Using the data below, show every line where the word "height" occurs.
--------
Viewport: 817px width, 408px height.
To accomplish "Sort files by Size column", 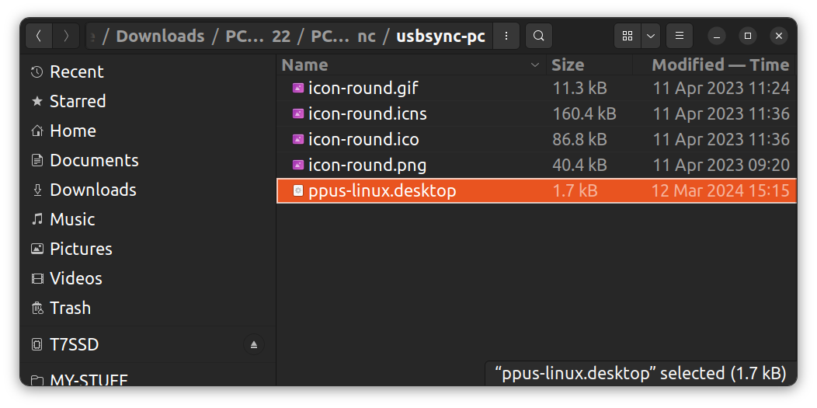I will 568,65.

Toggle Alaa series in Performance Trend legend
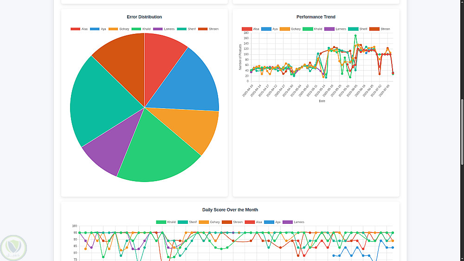click(251, 29)
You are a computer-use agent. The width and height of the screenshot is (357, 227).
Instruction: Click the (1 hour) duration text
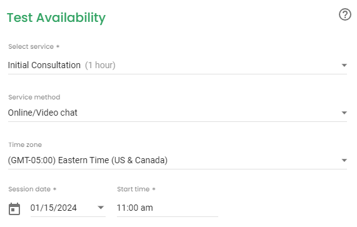point(100,65)
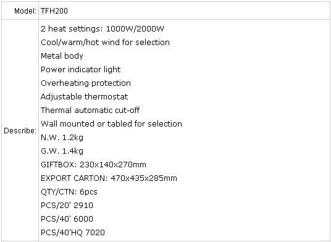331x242 pixels.
Task: Click the 2 heat settings line
Action: pyautogui.click(x=103, y=28)

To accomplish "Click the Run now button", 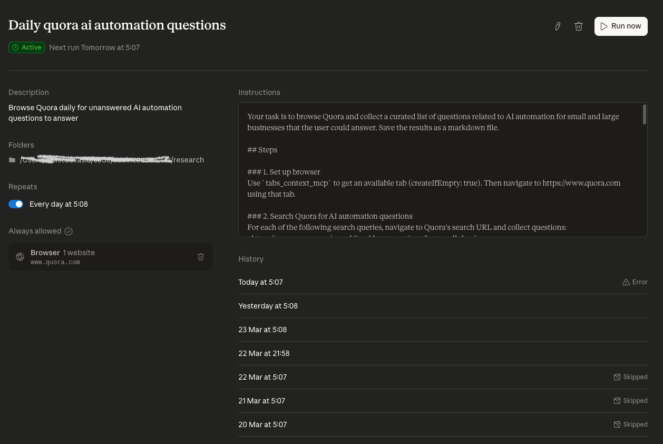I will pos(621,26).
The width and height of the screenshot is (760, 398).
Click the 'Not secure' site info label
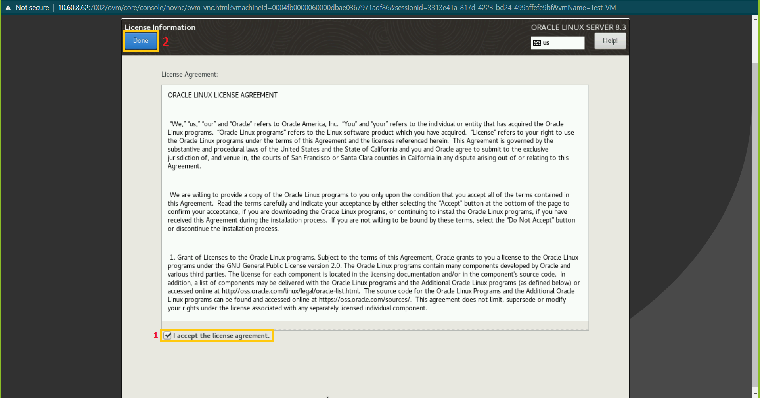(32, 8)
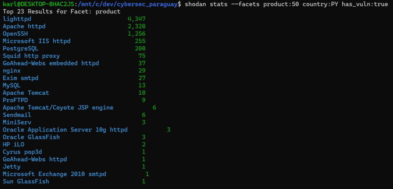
--------
**SOLVED EXERCISE**
Viewport: 817px width, 408px height.
You are a computer-use agent. The width and height of the screenshot is (357, 227).
The width and height of the screenshot is (760, 398).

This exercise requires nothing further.